_Document segment_
_ _ _ _

SPECIFICATION Air cleaner for internal combustion engine The invention relates to the engine manufacturing industry and, more particularly, to air cleaners for internal combustion engines.

The invention may preferably be used in air cleaners for feed systems of all the trasport internal combustion engines: automobile, marine, locomotive, etc. and also stationary engines, for example, for driving generators, compressors, etc., especially in those cases when it is necessary to reduce the noise radiated into the environment.

The invention essentially resides in that in an air cleaner for an internal combustion engine, comprising a casing with holes, made in the form of a circular cylinder confined at the top with a cover and on the underside, with a bottom and accommodating internally a filter element disposed coaxially therewith, inlet and outlet ports being made in the casing and the bottom respectively, according to the invention the holes are made at least in the cover or in the bottom of the casing and are arranged in the zone confined by two planes located at a distance of + 0.1 R, where R is the radius of the casing, from the plane passing through the axis of the casing perpendicularly to the plane combining the axis of the casing and the centre of the outlet port.

The holes may advantageously be made both in the cover and in the bottom.

Such a design of the air cleaner makes it possible to effectively reduce the level of sound radiation caused by the forms of pressure fluctuations in the air cleaner chamber.

It is also desirable to arrange the holes at a distance of (0.58-0.68)R from the geometrical centre of the air cleaner casing, where R is the radius of the air cleaner casing, which corresponds to arrangement of the holes near the nodal line of a lower radial form of pressure fluctuations.

This allows the level of sound radiation caused by radial forms of the pressure fluctuations in the air cleaner chamber to be effectively reduced.

Thus, a reduction in the level of radiation caused by natural forms of the pressure fluctuations in the air cleaner chamber is achieved by way of arranging the holes in the nodes (on zero lines) of tangential and radial forms of fluctuations of the air volume in the air cleaner chamber.

Besides, the provision of the holes in the vibrating cover of the air cleaner reduces the radiation produced by the cover due to equalization of the pressure pulses arising at the opposite sides of the vibrating cover.

The holes in the cover and the bottom of the air cleaner may suitably be provided with porous elements.

This makes it possible to impart an active character to the conductance of holes and to increase the efficiency of suppressing the lowfrequency components of the intake noise.

In addition to reduction of the noise, the provision of holes in the cover and in the bottom of the air cleaner decreases the flow resistance of the intake system which allows the power and economic characteristics of an engine to be improved.

_ _ _ _

_Given problem_
In the air cleaner specification, reproduce word for word the passage that opens with the words "Thus, a reduction" and closes with "with porous elements.".

_ _ _ _

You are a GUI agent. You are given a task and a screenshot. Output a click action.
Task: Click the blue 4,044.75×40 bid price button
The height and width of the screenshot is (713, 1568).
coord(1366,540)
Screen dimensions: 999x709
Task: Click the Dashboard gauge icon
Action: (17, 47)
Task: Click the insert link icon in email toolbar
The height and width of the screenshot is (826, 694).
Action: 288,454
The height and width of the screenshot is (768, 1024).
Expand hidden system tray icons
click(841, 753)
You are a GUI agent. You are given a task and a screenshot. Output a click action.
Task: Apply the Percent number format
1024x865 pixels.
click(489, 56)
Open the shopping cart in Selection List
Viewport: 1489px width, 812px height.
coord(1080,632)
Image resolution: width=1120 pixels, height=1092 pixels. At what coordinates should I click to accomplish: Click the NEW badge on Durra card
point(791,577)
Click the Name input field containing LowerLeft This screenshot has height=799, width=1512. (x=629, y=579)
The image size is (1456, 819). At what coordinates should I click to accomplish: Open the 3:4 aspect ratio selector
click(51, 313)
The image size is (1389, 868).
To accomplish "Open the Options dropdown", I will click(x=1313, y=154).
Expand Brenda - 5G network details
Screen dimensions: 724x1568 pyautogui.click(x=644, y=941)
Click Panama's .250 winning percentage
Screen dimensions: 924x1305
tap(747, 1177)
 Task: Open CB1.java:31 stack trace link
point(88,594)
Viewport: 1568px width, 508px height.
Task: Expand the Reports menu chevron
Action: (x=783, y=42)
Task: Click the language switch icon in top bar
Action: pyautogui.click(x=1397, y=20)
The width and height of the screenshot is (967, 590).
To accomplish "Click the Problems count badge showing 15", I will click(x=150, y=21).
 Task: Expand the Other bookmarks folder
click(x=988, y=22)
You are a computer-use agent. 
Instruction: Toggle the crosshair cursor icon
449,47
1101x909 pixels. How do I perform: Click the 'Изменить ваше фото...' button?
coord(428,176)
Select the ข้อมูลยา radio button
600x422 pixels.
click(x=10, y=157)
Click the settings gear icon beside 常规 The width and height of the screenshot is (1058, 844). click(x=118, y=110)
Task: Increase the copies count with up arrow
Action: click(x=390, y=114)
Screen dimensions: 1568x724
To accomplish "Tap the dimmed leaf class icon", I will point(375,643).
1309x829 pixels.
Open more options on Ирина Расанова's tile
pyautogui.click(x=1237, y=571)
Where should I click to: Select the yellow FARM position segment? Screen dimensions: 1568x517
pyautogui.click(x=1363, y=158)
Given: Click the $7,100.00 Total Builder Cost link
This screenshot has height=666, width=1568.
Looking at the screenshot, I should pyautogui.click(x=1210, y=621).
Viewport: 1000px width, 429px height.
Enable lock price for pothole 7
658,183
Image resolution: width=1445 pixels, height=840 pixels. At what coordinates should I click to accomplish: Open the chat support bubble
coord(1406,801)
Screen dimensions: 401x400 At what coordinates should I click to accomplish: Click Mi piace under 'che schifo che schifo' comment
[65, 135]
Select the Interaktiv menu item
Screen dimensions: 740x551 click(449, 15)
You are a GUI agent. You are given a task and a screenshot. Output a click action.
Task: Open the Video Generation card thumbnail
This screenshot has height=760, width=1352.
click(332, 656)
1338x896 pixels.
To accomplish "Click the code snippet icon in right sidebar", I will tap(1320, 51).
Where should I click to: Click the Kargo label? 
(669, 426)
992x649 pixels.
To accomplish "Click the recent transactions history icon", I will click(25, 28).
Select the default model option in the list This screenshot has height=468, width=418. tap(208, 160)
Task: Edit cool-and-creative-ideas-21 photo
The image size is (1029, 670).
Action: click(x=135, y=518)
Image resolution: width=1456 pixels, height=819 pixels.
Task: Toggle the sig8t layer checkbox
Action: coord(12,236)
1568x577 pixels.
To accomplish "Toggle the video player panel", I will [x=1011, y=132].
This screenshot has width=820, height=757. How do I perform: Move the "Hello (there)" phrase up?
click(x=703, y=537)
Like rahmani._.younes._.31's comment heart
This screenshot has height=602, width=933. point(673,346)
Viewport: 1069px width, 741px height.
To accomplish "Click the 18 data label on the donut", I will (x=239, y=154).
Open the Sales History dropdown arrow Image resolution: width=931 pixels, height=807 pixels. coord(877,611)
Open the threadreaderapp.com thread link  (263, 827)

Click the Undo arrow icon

_ _ _ _

_Written solution_
Thus, a reduction in the level of radiation caused by natural forms of the pressure fluctuations in the air cleaner chamber is achieved by way of arranging the holes in the nodes (on zero lines) of tangential and radial forms of fluctuations of the air volume in the air cleaner chamber.

Besides, the provision of the holes in the vibrating cover of the air cleaner reduces the radiation produced by the cover due to equalization of the pressure pulses arising at the opposite sides of the vibrating cover.

The holes in the cover and the bottom of the air cleaner may suitably be provided with porous elements.